Classification vs regression
If you're new to machine learning, two words show up early and often: classification and regression. They sound technical, but the idea behind each is simple. Machine learning is mostly about getting a computer to learn patterns from data instead of being handed every rule by a programmer. Classification and regression are two of the most common things you can ask it to learn. Here's how they differ, and how to tell which one your problem actually needs.
First, supervised learning
Both classification and regression sit under the same umbrella: supervised learning.
In supervised learning, the data you train on already comes with the answers attached. Those answers are called labels. Picture a stack of flashcards. One side has the question, which is your data, and the other side has the correct answer, which is the label. The model studies enough of these pairs to learn the link between the two, so when it later sees new data with no label, it can fill in a sensible answer on its own.
Classification and regression are the two jobs people reach for most once they're working with labeled data.
What classification does
Classification predicts which category something belongs to. If the answer to your problem is a label or a group rather than a number, it's a classification problem.
The classic example is a spam filter. You train it on a pile of emails that are already marked spam or not spam, and it learns to drop new emails into one of those two boxes.
What regression does
Regression predicts a number. If the answer can land anywhere on a scale, you're doing regression.
House and car prices are the standard example. You feed the model lots of past sales, each one described by features like age, mileage, and location, along with the actual price it sold for. From enough of those, it learns to estimate a price for a house it has never seen.
Discrete answers vs continuous ones
The quickest way to tell the two apart is to look at the kind of answer they hand back.
Classification gives you discrete answers: separate, countable categories. A photo is a cat or a dog. An email is spam or it isn't. Nothing sits between the buckets.
Regression gives you continuous answers, a number that can sit anywhere on a scale. A model might price a house at $250,000, or $250,001, or $250,001.50. The gradations never really stop.
A few real examples
Classification shows up whenever the goal is to sort things into named groups. A spam filter marks mail as safe or junk. A medical model can scan a brain image and flag whether a region looks like a tumor. A moderation system can tag news articles by topic or hide comments that break the rules.
Regression shows up whenever the goal is to land on a number. Real estate models estimate what a home is worth from past sales nearby. Finance teams forecast next year's revenue off this year's figures.
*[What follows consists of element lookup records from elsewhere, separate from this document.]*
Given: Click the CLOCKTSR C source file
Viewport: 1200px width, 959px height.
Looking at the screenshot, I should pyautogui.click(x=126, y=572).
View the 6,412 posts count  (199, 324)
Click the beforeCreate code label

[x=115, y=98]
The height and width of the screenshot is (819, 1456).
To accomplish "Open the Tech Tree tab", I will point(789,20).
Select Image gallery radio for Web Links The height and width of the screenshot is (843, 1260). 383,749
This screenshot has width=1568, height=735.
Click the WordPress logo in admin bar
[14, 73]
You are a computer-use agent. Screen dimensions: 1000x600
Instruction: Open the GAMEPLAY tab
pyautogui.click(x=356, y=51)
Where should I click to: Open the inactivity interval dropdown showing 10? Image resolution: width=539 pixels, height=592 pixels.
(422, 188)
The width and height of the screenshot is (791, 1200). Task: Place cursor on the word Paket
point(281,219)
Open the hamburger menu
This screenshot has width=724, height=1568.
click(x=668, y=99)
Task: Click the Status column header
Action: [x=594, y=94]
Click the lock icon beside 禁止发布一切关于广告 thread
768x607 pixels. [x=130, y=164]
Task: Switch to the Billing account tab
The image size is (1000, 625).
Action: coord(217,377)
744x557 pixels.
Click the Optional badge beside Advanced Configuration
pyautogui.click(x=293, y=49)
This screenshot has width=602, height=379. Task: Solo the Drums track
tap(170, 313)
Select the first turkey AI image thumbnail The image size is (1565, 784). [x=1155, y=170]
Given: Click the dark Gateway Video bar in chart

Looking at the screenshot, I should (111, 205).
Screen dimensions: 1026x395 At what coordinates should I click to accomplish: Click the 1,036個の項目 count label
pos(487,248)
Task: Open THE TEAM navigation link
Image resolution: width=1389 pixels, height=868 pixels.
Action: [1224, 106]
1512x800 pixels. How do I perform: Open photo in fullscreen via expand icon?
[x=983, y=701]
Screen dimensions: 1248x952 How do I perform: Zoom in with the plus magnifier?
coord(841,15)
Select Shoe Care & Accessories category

A weather model predicts tomorrow's high in degrees.
The algorithms behind each
Different problems call for different algorithms, and there's some overlap between the two.
For regression, people often start with linear regression, then reach for decision trees and random forests when the data gets messier.
For classification, decision trees and random forests turn up again. The one that trips up beginners is logistic regression. The name says regression, but it's a classification algorithm. It works out the probability that something belongs to a class, say a 20 percent chance an email is spam, and uses that probability to pick a label.
Which one does your problem need?
Ask what you'll do with the answer.
Say you're estimating house prices. If the rest of your system needs the actual dollar figure, frame it as regression. But if you only ever turn that price into a band like cheap, mid, or pricey, and the exact number never matters, you're better off treating it as classification from the start.
Quick comparison
Classification | Regression | |
|---|---|---|
Goal | Predict a category | Predict a number |
Answer type | Discrete buckets | Continuous scale |
Examples | Spam detection, tumor flagging | House prices, revenue forecasts |
Typical algorithms | Logistic regression, decision trees | Linear regression, random forests |
The short version
Sorting things into buckets is classification. Predicting a specific number is regression. Once that one distinction clicks, a lot of supervised learning starts to fall into place.